Regarding the digital circuit, in a preferred example, shown in Figure 2, the digital circuit is implemented as a RISC (Reduced Instruction Set Computer) instruction set architecture integrated on a system on a chip (SoC), for a conventional central processing unit (CPU). For example, the RISC-V vector extension v1.0 has deprecated its support for narrow single instruction multiple data (SIMD) computations, and its initial specifications only accounted for 8-bit, 4-bit, 2-bit, and 1-bit data types. As opposed to standard SIMD units, the digital circuit allows many data sizes to be kept compressed in memory, and computed in a SIMD fashion, without incurring data manipulation related area overheads. The digital circuit also features mixed-precision computation support by design, as the clustering widths already account for different data sizes between the data sources. Thus, the digital circuit is capable of computing compressed data and perform flexible SIMD-style computations, whose width is proportional to the data size of every operation operand, without associated overheads. Moreover, implementing the digital circuit, whose key novelty relies on hardware reutilization, does not require any additional data path, or a separate register file or functional unit, leading to a negligible area and power overheads.

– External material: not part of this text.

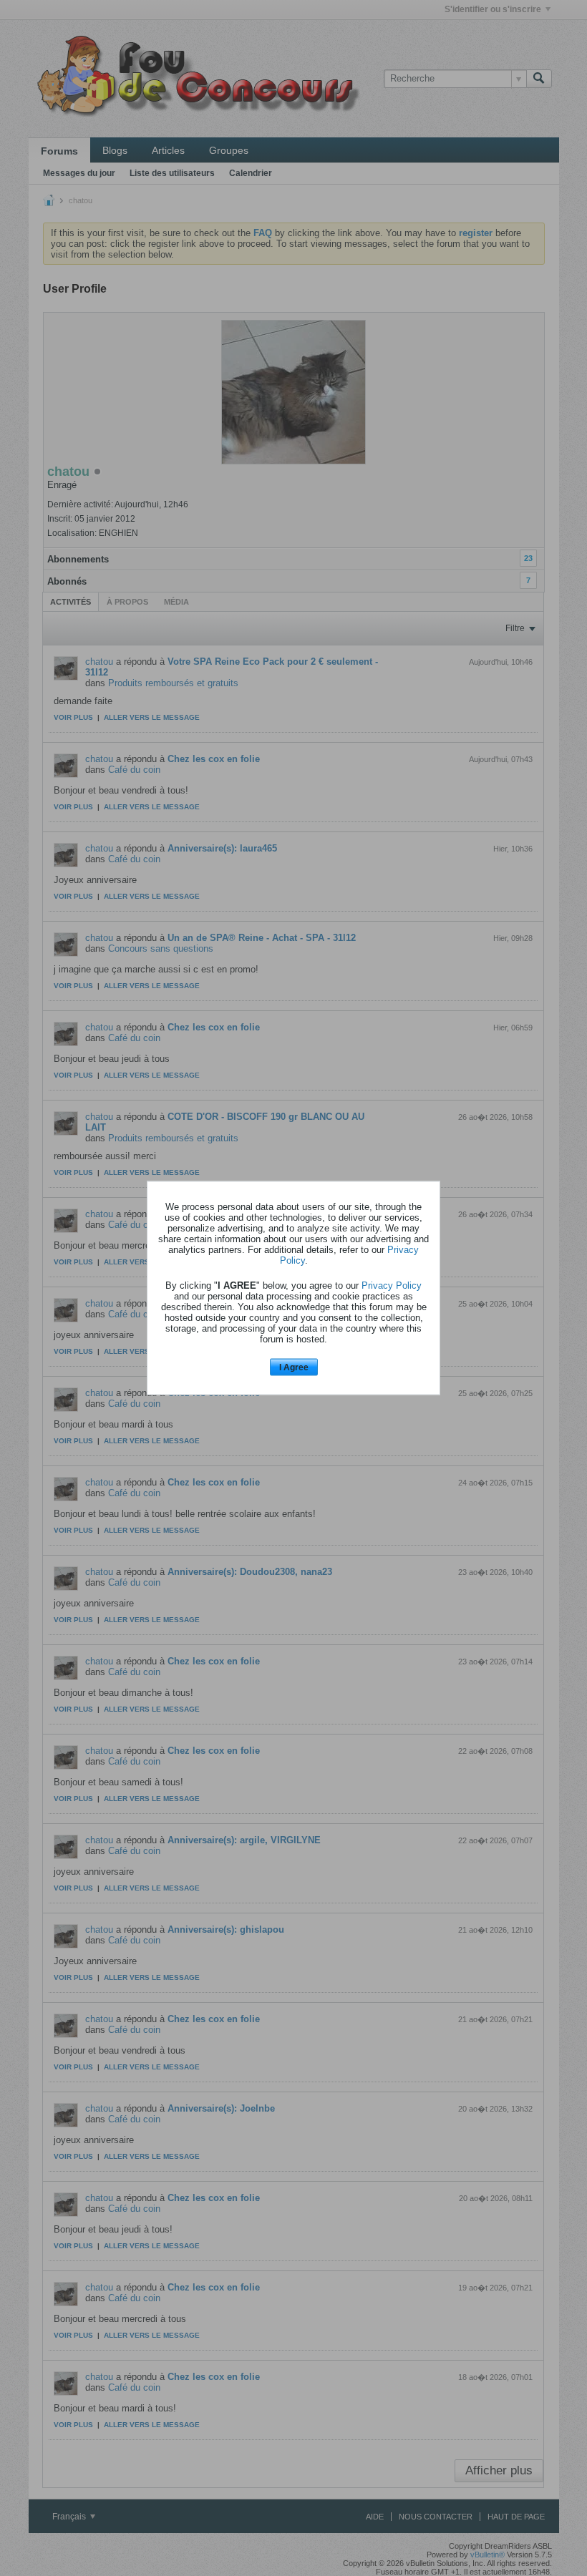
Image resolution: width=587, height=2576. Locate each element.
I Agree (294, 1367)
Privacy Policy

The digital circuit relies on standard arithmetic-logic units (e.g., integer multipliers), whose data paths and implementations are already implemented in processors supporting integer computations. Thus, the principal aim of the digital circuit is to efficiently cluster data before the multiplication, and to optimize the data extraction on the multiplier output side. The digital circuit tackles these problems by means of two units, called pre-processing and postprocessing. The pre-processing unit functionality is twofold. The extend unit converts the elements belonging to the operands into the input values II, V, and forwards them to the processor multiplier through output busses to perform the actual computation. The number of elements to be clustered, as well as the bit widths, are specified in the control register. Then, the multiplication or addition result is processed by the mask unit, that composes the final result depending on the type of operation. Specifically, the mask unit extracts a set of bits w of value W according to their position, as defined by the binary segmentation technique.

To speed-up the data compression phase, the pre-processing unit comprises a pack unit, which compresses its input data into their actual data sizes. The pack unit converts the operand elements into the target output bit width, and forwards them to the mask unit for merging. Therefore, the post-processing unit acts either as a filter to extract the meaningful slice of data from the arithmetic-logic unit output, or it is used to compress data, wherein its behaviour depends on the type of operation, as well as on the values set in the control register.

In other embodiments, the digital circuit is applied to a data flow computer architecture; in the example shown in Figure 3, the digital circuit is implemented on a FPGA architecture. FPGA’s are composed by data flow blocks, known as CLB’s, each block comprising logic circuits such as, ALU’s, memory units and/or LUT’s, which are a hardware component specialized in implementing logic units such shifts, Boolean operations, etc.; the CLB’s are interconnected through an interconnection matrix, and are capable of receiving and sending data to a neighbouring block.

In such example, three CLB’s have been connected as a chain, and the first CLB of the chain (CLBO) comprises two memory units that output two new vectors of elements on every clock cycle. The central block of the chain (CLB1), uses an internal ALU as a multiplier, and its LUT’s as logic circuits to implement the pre-processing and the post-processing units of the digital circuit, in other examples, the ALU is an external implemented with a DSP. Thus, the two source vectors from the CLBO are processed by the extend unit of the preprocessing unit to obtain the input clusters, multiplied by the ALU to obtain W, and processed by the mask unit of the post-processing unit to extract one operation result on every cycle. Each result is then stored in a store buffer on a third block (CLB2).